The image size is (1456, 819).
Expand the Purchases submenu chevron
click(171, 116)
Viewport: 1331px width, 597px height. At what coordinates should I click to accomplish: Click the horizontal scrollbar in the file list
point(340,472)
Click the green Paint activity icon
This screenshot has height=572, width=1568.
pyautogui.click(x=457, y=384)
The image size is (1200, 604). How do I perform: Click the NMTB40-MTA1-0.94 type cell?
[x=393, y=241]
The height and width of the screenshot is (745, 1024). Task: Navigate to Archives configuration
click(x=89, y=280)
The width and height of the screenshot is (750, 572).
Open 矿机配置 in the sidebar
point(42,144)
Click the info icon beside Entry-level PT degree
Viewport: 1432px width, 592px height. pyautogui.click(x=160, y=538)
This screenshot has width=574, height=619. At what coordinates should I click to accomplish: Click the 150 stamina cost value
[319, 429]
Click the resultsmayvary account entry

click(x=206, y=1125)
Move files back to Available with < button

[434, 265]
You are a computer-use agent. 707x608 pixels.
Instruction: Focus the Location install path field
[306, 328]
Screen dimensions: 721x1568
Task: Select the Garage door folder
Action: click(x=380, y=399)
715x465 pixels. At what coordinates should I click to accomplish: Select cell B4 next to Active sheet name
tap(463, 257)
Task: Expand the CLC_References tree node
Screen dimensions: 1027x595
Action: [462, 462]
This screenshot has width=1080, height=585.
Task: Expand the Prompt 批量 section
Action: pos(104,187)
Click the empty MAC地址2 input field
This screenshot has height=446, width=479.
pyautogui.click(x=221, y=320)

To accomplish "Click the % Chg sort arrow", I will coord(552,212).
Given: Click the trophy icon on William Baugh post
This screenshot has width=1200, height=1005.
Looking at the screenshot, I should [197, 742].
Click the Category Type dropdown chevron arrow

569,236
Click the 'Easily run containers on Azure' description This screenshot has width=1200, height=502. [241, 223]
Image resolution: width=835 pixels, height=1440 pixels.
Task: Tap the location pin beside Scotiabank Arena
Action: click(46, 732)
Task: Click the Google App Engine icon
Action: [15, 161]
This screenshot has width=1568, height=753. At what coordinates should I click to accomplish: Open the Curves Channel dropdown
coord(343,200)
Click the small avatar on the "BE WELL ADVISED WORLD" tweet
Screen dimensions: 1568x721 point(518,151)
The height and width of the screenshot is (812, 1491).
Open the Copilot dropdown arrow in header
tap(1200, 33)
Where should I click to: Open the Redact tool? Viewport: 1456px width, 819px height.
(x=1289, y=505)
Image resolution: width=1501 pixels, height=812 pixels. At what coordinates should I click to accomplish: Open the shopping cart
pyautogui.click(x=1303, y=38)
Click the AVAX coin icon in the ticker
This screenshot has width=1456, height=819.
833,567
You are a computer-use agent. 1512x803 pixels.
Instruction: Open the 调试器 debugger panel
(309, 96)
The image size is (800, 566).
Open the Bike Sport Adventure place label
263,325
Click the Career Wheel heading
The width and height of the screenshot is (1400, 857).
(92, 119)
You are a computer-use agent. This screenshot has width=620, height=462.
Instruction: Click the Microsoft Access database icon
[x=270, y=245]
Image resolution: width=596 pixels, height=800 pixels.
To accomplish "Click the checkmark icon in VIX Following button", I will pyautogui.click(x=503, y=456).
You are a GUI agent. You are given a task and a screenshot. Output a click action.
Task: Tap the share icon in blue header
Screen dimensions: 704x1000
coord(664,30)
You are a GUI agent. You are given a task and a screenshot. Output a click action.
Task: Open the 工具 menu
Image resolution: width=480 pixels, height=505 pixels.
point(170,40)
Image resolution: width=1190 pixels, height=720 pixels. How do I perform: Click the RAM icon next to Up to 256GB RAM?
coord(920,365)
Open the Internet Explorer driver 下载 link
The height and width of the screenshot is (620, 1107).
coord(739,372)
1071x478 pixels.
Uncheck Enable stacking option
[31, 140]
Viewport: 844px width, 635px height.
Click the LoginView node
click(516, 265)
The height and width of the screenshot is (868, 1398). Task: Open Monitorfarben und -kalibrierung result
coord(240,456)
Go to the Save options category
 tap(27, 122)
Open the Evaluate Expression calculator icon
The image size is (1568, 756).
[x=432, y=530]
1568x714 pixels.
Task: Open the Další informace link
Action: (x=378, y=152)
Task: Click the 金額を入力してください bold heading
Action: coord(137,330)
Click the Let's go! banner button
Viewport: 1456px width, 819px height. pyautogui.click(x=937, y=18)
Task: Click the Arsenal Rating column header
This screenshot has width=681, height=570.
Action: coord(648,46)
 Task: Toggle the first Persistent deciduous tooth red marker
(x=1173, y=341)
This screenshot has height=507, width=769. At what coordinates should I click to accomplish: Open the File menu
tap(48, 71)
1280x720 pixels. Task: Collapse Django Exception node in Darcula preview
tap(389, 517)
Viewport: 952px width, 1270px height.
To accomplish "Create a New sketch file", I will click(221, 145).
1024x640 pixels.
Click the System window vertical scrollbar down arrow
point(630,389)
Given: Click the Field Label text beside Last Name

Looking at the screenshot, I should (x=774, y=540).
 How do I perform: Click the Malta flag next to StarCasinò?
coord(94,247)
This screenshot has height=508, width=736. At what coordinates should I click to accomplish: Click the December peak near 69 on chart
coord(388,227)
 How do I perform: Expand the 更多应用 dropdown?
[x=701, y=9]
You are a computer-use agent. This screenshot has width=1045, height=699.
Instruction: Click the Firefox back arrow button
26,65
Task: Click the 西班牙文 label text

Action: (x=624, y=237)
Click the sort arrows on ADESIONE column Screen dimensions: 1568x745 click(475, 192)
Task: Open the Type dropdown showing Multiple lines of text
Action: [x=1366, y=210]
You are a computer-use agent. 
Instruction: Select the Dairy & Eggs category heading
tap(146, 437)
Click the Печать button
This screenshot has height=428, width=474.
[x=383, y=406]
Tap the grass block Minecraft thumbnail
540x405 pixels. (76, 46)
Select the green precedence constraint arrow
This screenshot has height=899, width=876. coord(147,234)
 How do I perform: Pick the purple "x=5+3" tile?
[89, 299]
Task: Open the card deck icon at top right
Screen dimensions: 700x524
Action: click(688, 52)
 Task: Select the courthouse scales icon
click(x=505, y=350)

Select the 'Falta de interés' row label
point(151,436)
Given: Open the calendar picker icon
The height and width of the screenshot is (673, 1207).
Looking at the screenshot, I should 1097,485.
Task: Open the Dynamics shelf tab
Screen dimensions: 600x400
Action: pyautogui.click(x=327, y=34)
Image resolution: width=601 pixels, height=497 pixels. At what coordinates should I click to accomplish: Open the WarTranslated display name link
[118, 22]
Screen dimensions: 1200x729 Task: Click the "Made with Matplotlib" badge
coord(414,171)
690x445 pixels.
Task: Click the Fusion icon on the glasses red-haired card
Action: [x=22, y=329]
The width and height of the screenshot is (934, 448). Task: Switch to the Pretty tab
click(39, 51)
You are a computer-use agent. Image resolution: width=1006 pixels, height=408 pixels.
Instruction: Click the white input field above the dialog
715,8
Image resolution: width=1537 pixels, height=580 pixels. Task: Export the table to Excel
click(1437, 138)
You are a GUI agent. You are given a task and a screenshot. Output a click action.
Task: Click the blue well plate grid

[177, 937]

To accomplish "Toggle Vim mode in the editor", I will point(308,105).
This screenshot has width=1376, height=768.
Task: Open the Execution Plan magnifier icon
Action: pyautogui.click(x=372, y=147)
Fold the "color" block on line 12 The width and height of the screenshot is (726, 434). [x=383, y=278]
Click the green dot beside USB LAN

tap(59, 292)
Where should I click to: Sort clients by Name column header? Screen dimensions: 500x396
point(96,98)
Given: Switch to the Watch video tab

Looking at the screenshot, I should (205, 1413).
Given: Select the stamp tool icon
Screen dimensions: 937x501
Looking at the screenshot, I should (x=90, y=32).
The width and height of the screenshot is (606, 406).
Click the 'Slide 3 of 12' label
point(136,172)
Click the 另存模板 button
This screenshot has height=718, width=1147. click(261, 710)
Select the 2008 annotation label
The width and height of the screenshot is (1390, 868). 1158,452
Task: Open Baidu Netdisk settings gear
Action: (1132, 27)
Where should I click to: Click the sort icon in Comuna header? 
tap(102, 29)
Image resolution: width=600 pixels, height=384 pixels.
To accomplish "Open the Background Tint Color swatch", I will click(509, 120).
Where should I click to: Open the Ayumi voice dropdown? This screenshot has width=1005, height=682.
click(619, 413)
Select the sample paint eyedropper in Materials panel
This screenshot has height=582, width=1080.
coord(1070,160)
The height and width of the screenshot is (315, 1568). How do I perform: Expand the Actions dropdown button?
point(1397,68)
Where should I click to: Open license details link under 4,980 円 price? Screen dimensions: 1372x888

= = = = =

* [SHORT TASK]
Copy the lines above exactly, beginning at the line that contains "Task: Click the 西班牙文 label text" and stopping after the line that contains "Action: [x=1366, y=210]".

* [REPLY]
Task: Click the 西班牙文 label text

Action: (x=624, y=237)
Click the sort arrows on ADESIONE column Screen dimensions: 1568x745 click(475, 192)
Task: Open the Type dropdown showing Multiple lines of text
Action: [x=1366, y=210]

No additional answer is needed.